The Legislature hereby finds that a transfer of assets by a
redevelopment agency during the period covered in this section is
deemed not to be in the furtherance of the Community Redevelopment
Law and is thereby unauthorized.
{emphasis added}
This is reason enough for the City to opt-in to the VARP.
If the City adopts the Ordinance authorizing the City to participate in VARP, the
payment for FY 2011-12 is $1,606,569 and $381,000 (estimate) for FY 2012-13 and
ever increasing amounts in the following years.
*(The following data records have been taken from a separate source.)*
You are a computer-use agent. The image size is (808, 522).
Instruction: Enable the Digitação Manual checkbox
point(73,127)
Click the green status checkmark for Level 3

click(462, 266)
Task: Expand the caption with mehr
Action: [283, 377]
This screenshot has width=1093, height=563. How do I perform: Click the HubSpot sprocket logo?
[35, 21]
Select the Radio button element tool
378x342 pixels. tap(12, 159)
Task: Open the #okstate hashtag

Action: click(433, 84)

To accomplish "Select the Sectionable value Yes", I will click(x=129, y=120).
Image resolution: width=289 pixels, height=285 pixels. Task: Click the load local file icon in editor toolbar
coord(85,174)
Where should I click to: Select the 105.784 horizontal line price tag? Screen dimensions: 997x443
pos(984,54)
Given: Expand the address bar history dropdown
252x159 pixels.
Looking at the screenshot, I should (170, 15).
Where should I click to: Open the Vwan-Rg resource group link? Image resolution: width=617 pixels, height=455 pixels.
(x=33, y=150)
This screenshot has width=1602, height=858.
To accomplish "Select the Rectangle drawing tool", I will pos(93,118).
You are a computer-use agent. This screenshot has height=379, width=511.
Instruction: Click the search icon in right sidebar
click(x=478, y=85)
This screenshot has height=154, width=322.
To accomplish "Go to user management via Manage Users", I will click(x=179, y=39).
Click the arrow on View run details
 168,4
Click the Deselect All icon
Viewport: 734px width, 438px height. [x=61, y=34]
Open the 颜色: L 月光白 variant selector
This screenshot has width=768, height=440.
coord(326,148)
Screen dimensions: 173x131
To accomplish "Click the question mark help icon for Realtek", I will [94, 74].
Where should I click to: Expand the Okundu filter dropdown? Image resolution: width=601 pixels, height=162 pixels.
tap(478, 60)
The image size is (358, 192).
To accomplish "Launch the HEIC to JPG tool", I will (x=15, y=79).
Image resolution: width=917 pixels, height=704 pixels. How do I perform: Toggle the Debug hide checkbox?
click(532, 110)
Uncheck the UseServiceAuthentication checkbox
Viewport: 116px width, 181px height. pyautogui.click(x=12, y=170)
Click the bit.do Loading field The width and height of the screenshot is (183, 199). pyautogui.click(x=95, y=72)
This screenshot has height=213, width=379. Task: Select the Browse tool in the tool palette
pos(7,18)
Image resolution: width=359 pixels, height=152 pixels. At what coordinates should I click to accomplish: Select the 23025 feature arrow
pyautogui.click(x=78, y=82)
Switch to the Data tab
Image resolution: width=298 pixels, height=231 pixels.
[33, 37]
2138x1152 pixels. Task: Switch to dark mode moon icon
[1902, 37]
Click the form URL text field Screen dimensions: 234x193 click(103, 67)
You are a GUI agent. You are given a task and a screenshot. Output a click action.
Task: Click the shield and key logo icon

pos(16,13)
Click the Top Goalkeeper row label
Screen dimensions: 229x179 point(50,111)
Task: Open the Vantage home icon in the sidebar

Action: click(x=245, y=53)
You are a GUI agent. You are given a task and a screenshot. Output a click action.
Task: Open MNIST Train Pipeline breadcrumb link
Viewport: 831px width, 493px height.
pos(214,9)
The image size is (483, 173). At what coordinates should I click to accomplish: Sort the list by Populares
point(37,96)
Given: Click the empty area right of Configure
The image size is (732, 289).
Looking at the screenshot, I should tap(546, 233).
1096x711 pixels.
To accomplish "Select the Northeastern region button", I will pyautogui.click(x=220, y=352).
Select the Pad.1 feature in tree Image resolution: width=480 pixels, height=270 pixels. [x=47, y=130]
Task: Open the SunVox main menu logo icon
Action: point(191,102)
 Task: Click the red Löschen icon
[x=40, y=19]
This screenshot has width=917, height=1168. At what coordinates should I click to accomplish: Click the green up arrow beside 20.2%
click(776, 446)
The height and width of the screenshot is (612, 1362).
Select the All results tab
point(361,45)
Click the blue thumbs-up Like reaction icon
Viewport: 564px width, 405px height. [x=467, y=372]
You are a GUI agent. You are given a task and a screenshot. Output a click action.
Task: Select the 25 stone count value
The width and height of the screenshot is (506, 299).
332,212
The actual amount of the payment was
calculated by the Department of Finance (State of California) and transmitted to the
MRA on August 1, 2011. One-half of the payment is due on January 15, 2012, with the
remaining half due May 15, 2012. Sufficient funds are available to make the estimated
required "voluntary" payments using LMIHF money of $1 million (20% set-aside) with
the remaining amount of $606,569 coming from the 80% tax increment for economic
development. This would continue funding the MRA identified capital projects and the
administration budget (including cost allocation plan) identified in the MRA's adopted FY
2011-12 budget. However, the MRA's ability to undertake new projects would be
severely curtailed. While this would permit the MRA to continue utilizing redevelopment
as a tool for community improvement, it comes at a cost of $1.6 million this year and
$381,000 annually (increasing each year) during the remaining life of the MRA. These
funds will no longer be available to the Moorpark community to improve the quality of
life for its residents. This is on top of $2.3 million paid in SERAF in the last two years,
resulting in a cumulative loss to Moorpark of $3.9 million (last three years) and
increasing. The following is a summary of how the financials would appear for FY 2011-
12 for the MRA Economic Development Fund (2902) and Low and Moderate Income
Housing Fund (2901) and estimates for the two subsequent years.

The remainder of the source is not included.